Rae lowers onto an elbow, stretching flat. Asphalt pushes at her shoulders, her tailbone….It lays its triangular head on her collarbone, using its thin-fingered paws to squeeze milk from her left breast into its hairy snout. Its tail curls around her waist. Unlike her son, the devil hasdozens of irregular teeth, fanged and broken, in three rows; some lie flat against the gums, like bright arrowheads in green mud. Its lips make a cold collar around her nipple.

Here, the practical discomfort of how Rae has to angle her body toward the gutter amplifies the (already severe) discomfort of breastfeeding itself. Russell is working with imagery that overlays the “naturalness” of nursing with the unnatural—or, rather, supernatural—presence of the creature. Even the smaller-scale word choices reinforce this clash; “thin-fingered paws,” for example, strikes a dissonant chord. Paws and fingers are both natural, but the idea of paws having thin fingers suddenly pushes the image into a space of uncanny horror.

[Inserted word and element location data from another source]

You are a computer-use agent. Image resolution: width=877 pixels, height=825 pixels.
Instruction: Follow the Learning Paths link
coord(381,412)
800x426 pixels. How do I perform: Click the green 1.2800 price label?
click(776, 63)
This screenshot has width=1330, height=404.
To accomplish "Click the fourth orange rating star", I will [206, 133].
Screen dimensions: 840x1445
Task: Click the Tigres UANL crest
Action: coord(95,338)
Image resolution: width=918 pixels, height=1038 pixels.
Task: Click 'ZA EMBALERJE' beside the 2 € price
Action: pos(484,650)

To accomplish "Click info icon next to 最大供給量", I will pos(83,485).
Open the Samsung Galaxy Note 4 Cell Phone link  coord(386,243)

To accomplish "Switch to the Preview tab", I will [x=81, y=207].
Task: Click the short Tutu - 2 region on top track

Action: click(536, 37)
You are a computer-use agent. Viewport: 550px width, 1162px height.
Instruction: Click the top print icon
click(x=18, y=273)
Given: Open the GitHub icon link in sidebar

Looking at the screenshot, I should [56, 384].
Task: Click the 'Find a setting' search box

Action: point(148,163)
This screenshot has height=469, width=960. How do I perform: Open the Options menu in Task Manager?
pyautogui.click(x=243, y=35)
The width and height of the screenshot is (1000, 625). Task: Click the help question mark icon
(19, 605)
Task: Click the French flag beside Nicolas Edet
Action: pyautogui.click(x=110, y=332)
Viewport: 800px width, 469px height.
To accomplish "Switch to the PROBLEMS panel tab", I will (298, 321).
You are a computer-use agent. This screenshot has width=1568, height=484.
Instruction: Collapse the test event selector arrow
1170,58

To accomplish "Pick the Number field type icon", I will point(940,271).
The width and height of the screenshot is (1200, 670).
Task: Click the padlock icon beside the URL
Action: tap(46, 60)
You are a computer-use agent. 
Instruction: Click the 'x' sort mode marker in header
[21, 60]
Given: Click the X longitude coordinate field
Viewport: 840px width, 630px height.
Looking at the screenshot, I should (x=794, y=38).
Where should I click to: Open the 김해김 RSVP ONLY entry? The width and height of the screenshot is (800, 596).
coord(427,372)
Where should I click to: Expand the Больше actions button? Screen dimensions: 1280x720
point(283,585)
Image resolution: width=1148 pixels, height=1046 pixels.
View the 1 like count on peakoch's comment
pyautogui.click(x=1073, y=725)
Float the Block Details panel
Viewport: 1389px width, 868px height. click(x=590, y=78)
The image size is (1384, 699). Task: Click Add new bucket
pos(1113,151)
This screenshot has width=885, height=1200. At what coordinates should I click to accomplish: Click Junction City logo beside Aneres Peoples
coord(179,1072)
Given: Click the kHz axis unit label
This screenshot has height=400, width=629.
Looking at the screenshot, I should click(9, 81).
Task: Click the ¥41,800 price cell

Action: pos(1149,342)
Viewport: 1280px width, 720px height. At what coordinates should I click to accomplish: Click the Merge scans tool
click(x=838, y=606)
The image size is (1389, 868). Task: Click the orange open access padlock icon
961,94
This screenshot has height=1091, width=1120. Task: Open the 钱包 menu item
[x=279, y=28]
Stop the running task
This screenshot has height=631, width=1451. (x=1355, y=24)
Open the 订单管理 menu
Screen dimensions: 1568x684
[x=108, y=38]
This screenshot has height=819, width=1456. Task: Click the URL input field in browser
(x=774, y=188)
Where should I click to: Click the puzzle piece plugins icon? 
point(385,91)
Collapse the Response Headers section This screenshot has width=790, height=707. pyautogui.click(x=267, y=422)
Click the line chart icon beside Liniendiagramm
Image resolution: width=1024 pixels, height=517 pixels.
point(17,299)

While breastfeeding is the major source and symbol of discomfort in “Orange World,” Russell’s repeated portrayal of Rae’s social anxiety brings forward a different perspective. We have to think about how people can heighten each other’s discomfort without even meaning to, by proximity or by the smallest of interactions. The things spoken in conversations—or those unspoken—can cause as much unease for Rae as nursing a devil.

Rae has “never made it this far into a pregnancy before,” and her experiences in the parenting classes while pregnant are marked by that potential loss. Poignantly referencing these implied miscarriages of the past, Russell writes: “In this crowded room of cheerful, expectant people, there is no space to say, ‘I don’t know if there will be a baby.’” Similarly, Rae feels unease on the phone with her mother, even though they are very emotionally close: “There is no natural moment in the conversation to say, ‘Mother, the devil has me.’” In both of these moments, there is a sense of powerlessness in searching for a “natural” moment to say what she needs to say.

For Rae, the universal fear of the unknown is inextricably linked with the all too well-known risks of parenting an infant, along with all the tragic anecdotes that justify the fear for one’s child as completely rational:

Next, they watch a parental horror movie in photo stills, titled “Red World.” The Educator, in her bright Australian accent, encourages them to imagine babies falling down stairwells and elevator chutes. Speared by metal and flung from passenger seats. Drowning in toilet bowls and choking on grapes.

These are real-life threats, real-life possibilities. The many-layered types of discomfort in “Orange World” come together into a story that outlines the difficulty of giving love, especially motherly love, when that love is always accompanied by a fear of loss. Meanwhile, the looming figure of the devil-creature complicates the distinction between rational versus irrational fear. It reminds us that the act of contemplating risks is always necessarily a form of fortune-telling, of guessing at a future that still doesn’t exist—in a way, rendering fear itself as an act of speculative fiction.